De todas as versões (que são muitas) de A felicidade, a que mais mexe comigo é a de Milton Nascimento (nota da editora: a versão de Tom Zé é sublime também). A letra meio pessimista da música contrasta com o tom de voz lento e arrastado de Milton, expressando melhor meu sentimento em relação à felicidade. É meu ideal para ficar feliz, haha.
Qualquer dia desses (Alcione), Mine Again (Mariah Carey), Tudo é Ilusão (Clara Nunes), Speachless (Lady Gaga), Pensando em Você (Babado Novo). Todas compõem a minha ideia de uma playlist perfeita.
Cantar músicas assim me faz abrir os dentes.
Na música, o movimento de ida e volta da felicidade é ilustrado com a efemeridade do sentimento e a constante busca por algo que se faça durar. “Precisa que haja vento sem parar”: uma felicidade cultivada, às vezes esperada, mas que vai passar.
“Vida breve”, pois eterna só a tristeza.
E provavelmente aí esteja a graça da coisa. É que, por ser um fluxo, talvez seja mais fácil lembrar dos momentos felizes. Eu tenho vários. Passaram, mas não se esgotaram e que até se repetem.
Quando vou visitar minha família em Garanhuns eu faço o seguinte: acordo cedinho, vou na casa da minha vó Nana e minha tia-avó Nete (moram juntas) e tomo café da manhã com as duas. Apesar de vó Nete ser aquela tia que pergunta sempre das namoradinhas, a gente supera a pergunta e ri bastante.
Ela não ouve bem, então eu falo uma coisa e preciso repetir até ela entender. Eu digo, por exemplo, “tem bolo?”, e vó Nete responde “sabão de coco?”.
É uma graça. Ela sabe da vida de todo mundo e sua única reclamação é o fígado. Vó Nana sempre insiste que eu coma outro pão com queijo e acha graça eu colocar água no café.
(Uma vez eu vi um vídeo que dizia que, dependendo da quantidade de vezes que você visita seus avós no ano, dá pra saber mais ou menos quantos encontros na vida resta com eles. Chato isso).
Tem um segundo café da manhã quando estou por lá: da casa delas, sigo para casa da minha outra avó, Nilza, e tomo café com ela e meu avô Adelino.
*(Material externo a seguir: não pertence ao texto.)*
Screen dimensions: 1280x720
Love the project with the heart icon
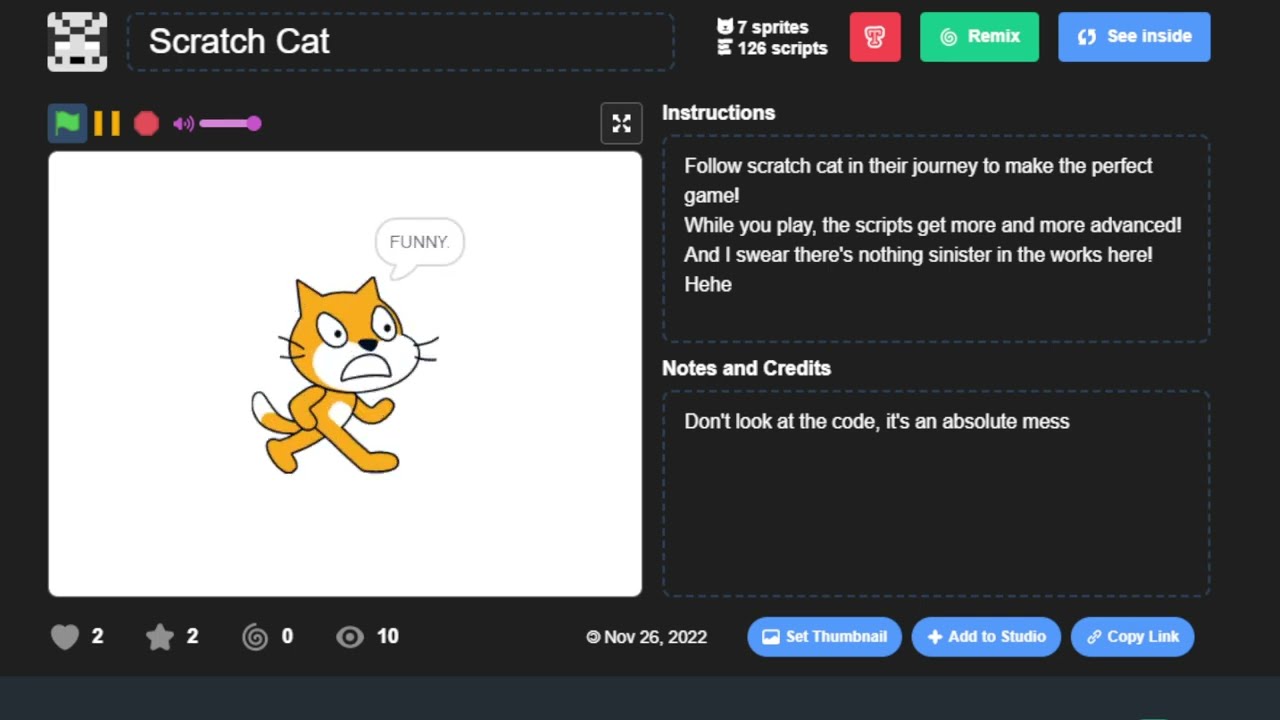65,637
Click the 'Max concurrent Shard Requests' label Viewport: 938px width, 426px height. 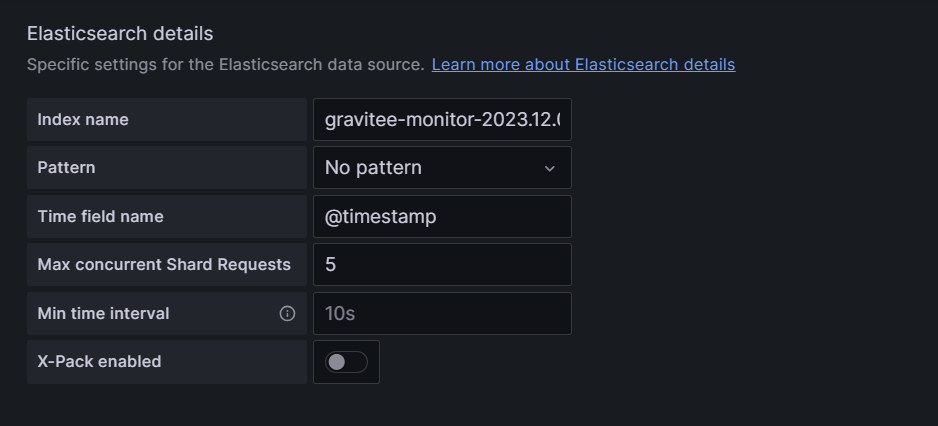point(164,264)
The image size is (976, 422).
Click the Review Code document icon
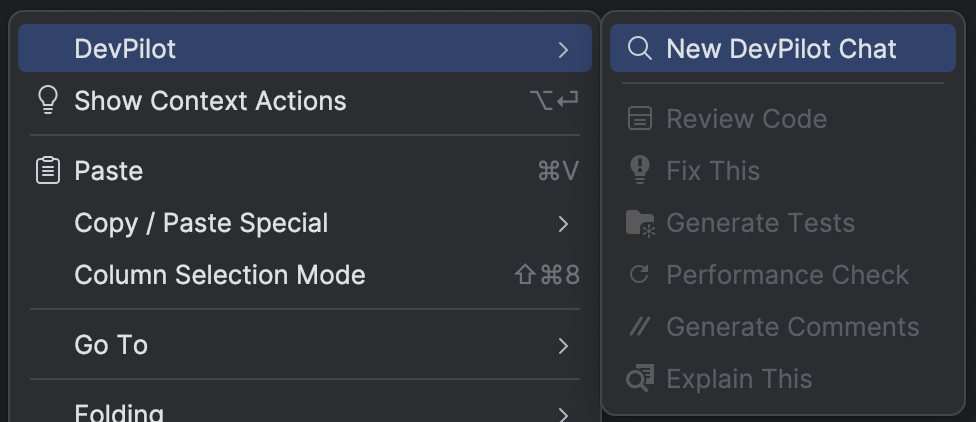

Garanhuns é bom por isso, sabe. Tudo pertinho. Na casa deles é bom igual e sempre é o mesmo ritual: ela alfineta meu avô, reclama um pouco da vida, fala sobre o quanto eu como rápido e sobre a água no café.
Esses dias vó Nilza aumentou minha coleção de 3x4 me dando um monte de fotos da família. Colar elas no meu caderninho me deixa feliz (por favor, não ache estranho se eu te pedir uma).
Meu desjejum em Garanhuns sempre é dessa forma. Sempre. E mesmo assim não é repetitivo, não se esgota. Mas vai e volta. Os quatro nunca deixam de mostrar seus cuidados, afetos e preocupações. Ah, e ainda tem aquele dinheiro para o neto depois fazer um lanche, haha.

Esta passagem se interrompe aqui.